Before her scheduled mammogram, Taylor completed a NorthShore Breast Health Assessment questionnaire to determine if she would meet criteria for genetic testing. For Taylor, that meant simply providing a saliva sample after her mammogram.
High Risk Revealed
When the results arrived three weeks later, Taylor learned she carried a BRCA pathogenic variant, which put her at higher risk for breast and ovarian cancer. Taylor was supported by a NorthShore genetic counselor who walked her through options and referred her to NorthShore Surgical Oncologist Catherine Pesce, MD.
“It wasn’t a hard decision for me to move forward with surgery given my family history,” said Taylor, who opted to have a double mastectomy and an oophorectomy to remove her ovaries.

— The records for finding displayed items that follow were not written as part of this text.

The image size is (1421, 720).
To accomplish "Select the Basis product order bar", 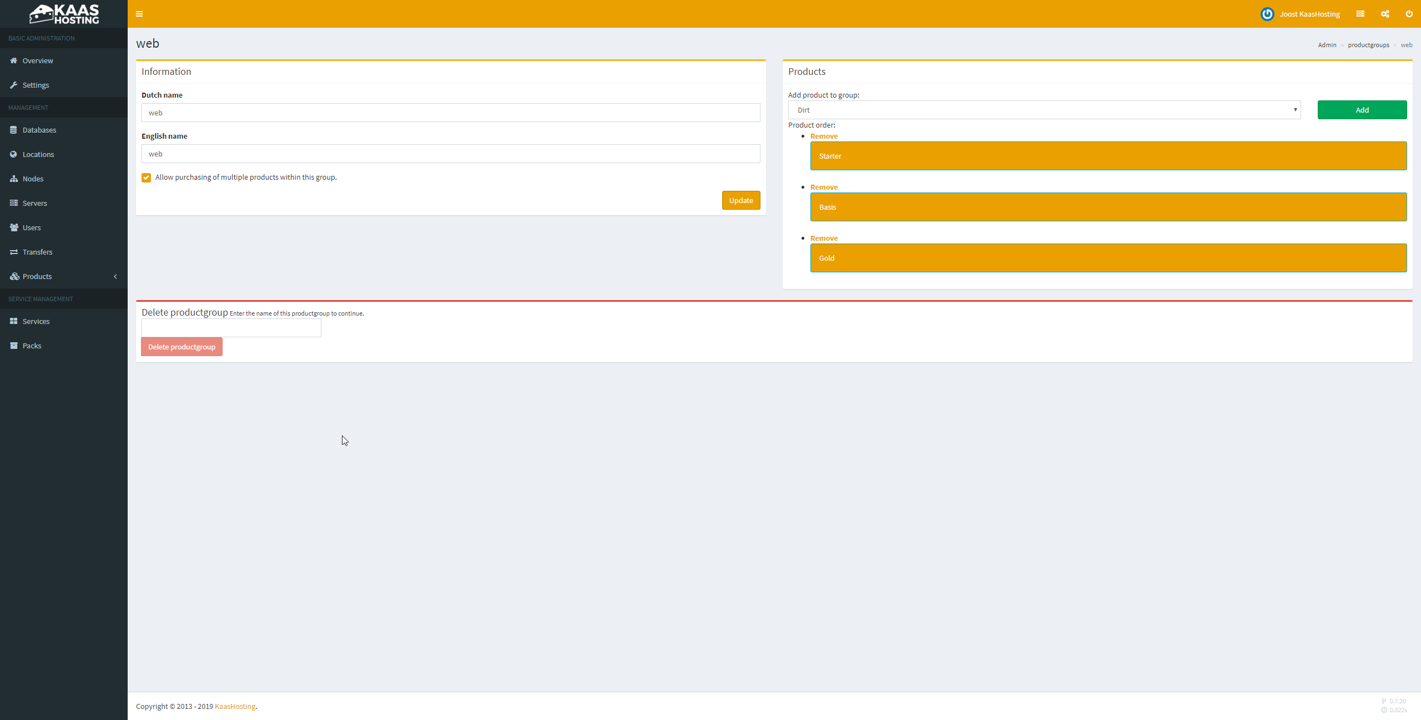I will pyautogui.click(x=1108, y=207).
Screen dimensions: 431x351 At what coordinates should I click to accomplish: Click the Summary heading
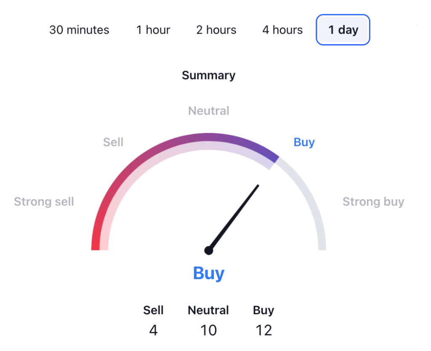coord(209,75)
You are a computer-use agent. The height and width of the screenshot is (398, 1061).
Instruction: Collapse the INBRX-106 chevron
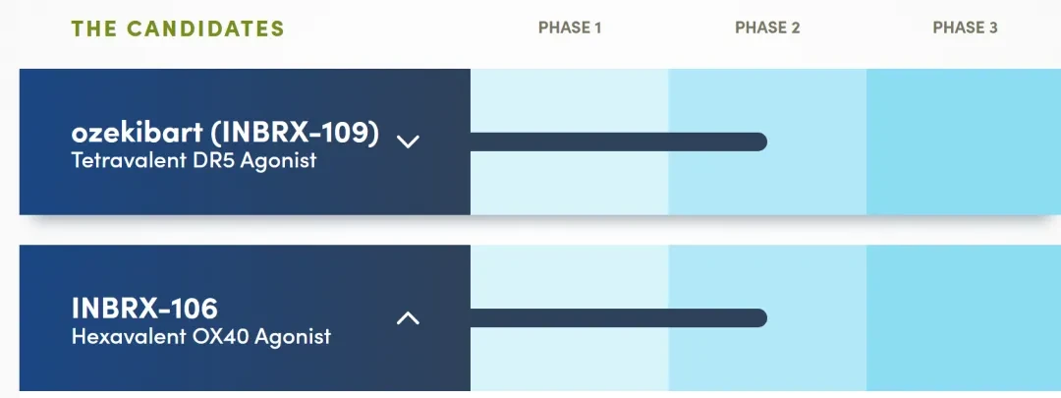pos(408,317)
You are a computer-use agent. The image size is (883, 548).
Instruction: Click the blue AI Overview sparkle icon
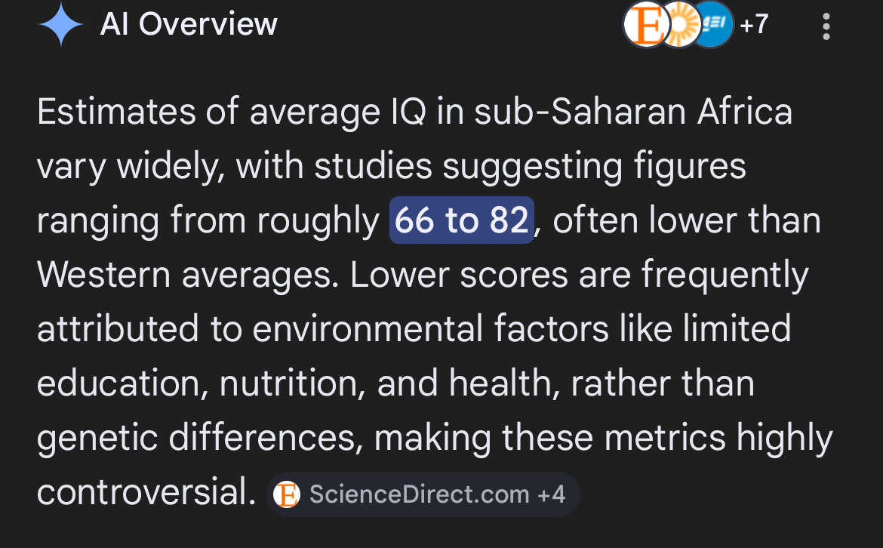point(61,24)
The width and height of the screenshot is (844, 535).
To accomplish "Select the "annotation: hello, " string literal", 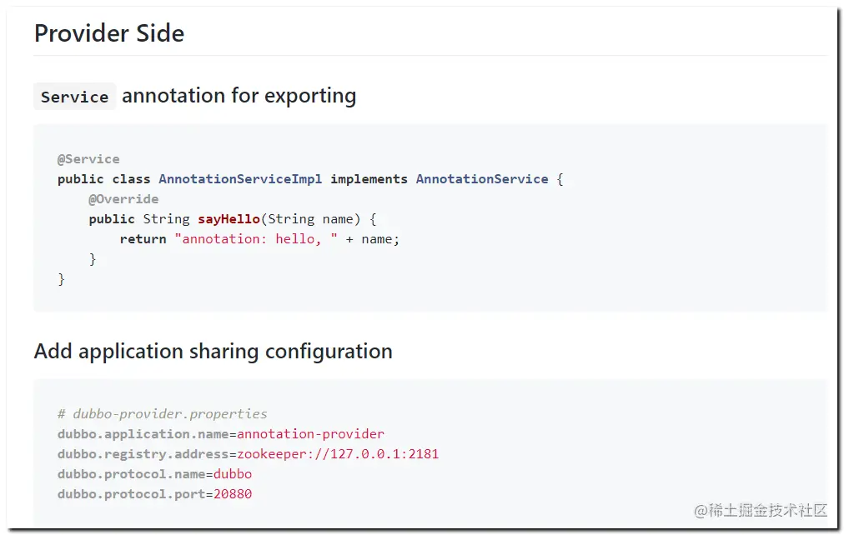I will coord(256,239).
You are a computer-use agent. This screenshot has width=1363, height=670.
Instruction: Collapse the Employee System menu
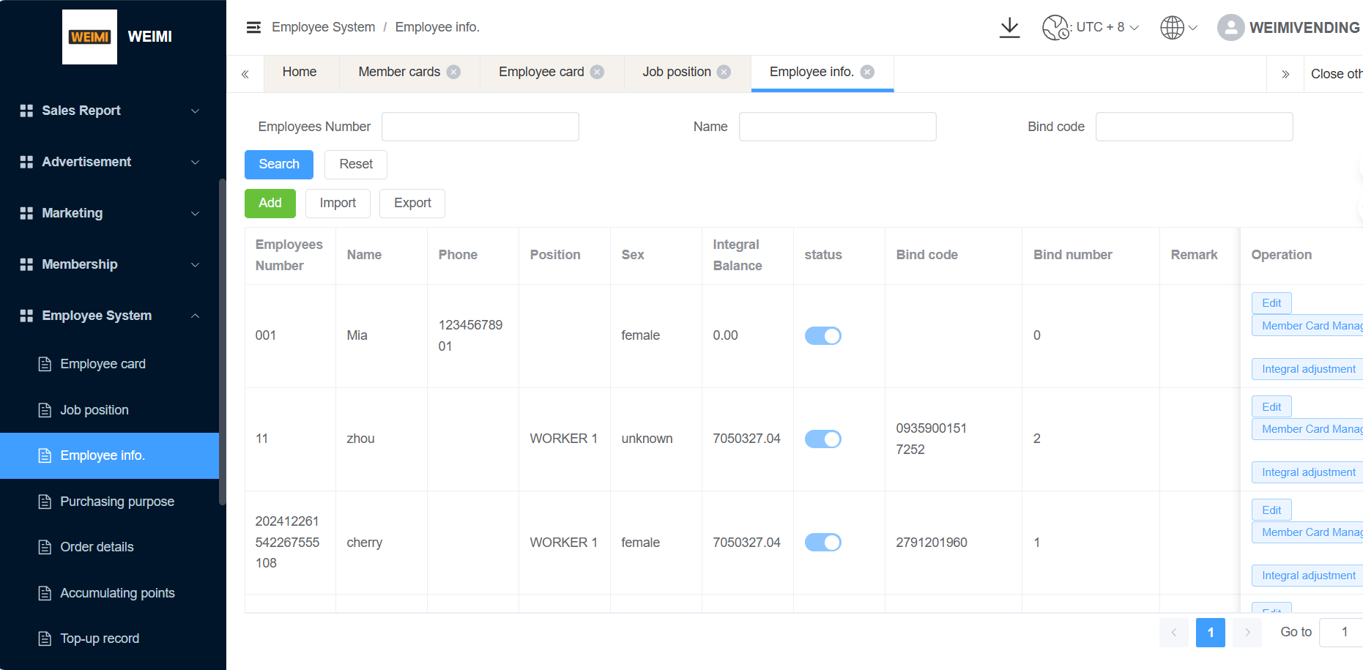(110, 316)
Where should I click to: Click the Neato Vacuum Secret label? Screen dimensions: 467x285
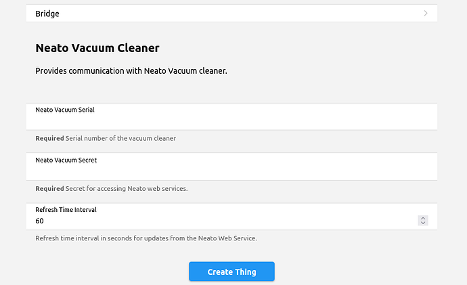click(x=66, y=160)
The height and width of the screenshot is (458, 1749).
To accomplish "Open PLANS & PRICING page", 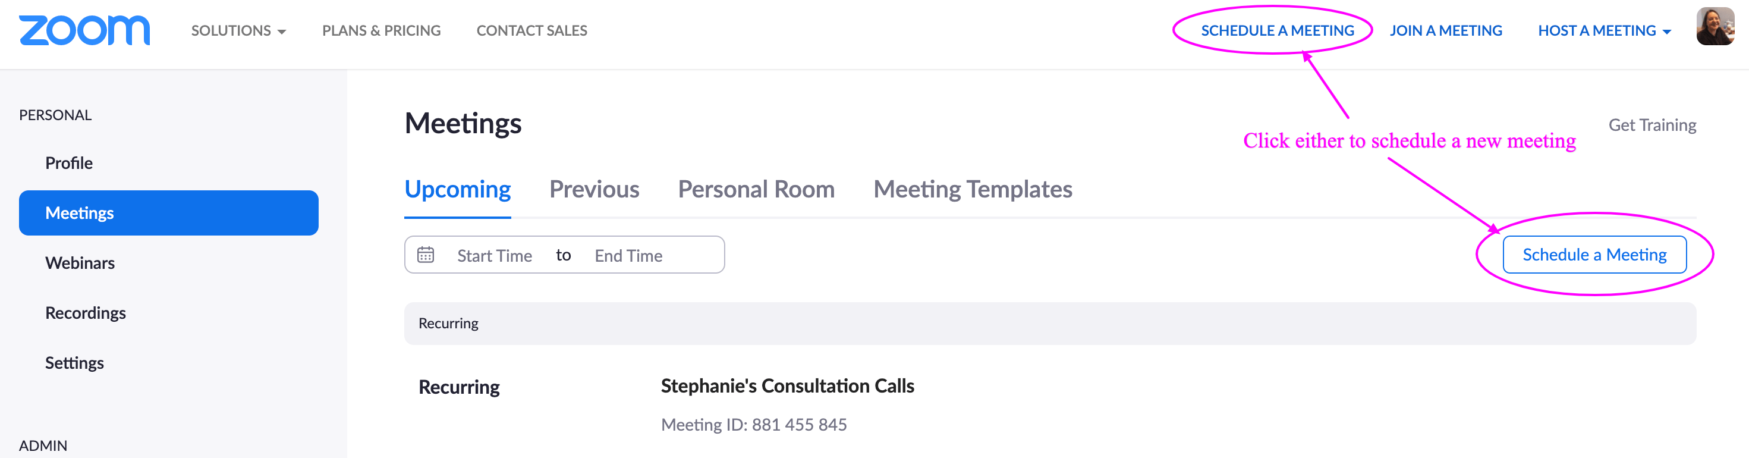I will pyautogui.click(x=382, y=31).
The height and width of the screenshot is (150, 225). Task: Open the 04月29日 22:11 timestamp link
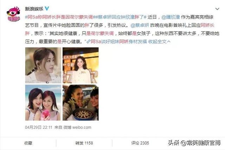pyautogui.click(x=38, y=127)
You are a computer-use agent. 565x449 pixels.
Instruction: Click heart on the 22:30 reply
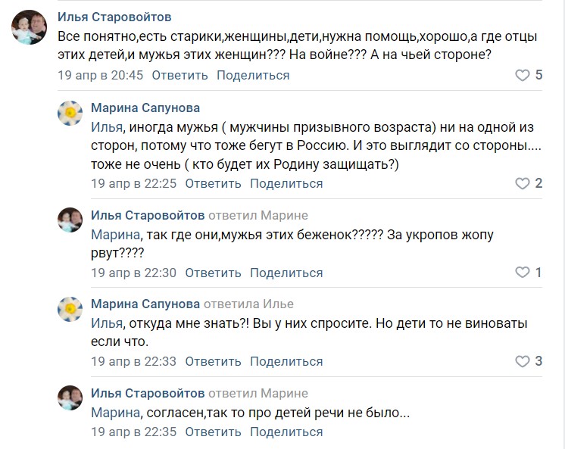[522, 273]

“She easily could have gotten breast cancer in the next few years, so to help her prevent that whole experience and take the risk off the table and get on with her life is very rewarding,” said Dr. Pesce, who holds an academic appointment at the University of Chicago Pritzker School of Medicine. “I really believe genetic testing is the future, and NorthShore makes it so easy, offering it right there when patients get their mammogram.”
Making Genetic Testing Easy
Patients can complete a Breast Health Assessment questionnaire before their scheduled annual mammograms at NorthShore and Swedish Hospital breast cancer screening locations.
“We’re continually striving to lead the way with advances in medical genetics that bring real benefits to our patients in real time,” said Peter Hulick, MD, the Janardan D. Khandekar, MD, Chair of Personalized Medicine and Director of the Mark R. Neaman Center for Personalized Medicine. “Offering genetic testing as part of our comprehensive breast health assessment will help many women avoid a future cancer diagnosis.”
After successful surgeries, Taylor is encouraging relatives to get tested and openly shares her health journey with them.
“If I can save one woman by sharing my story, I’ve done my job,” said Taylor, who credits her husband, son and work colleagues with offering her tremendous support.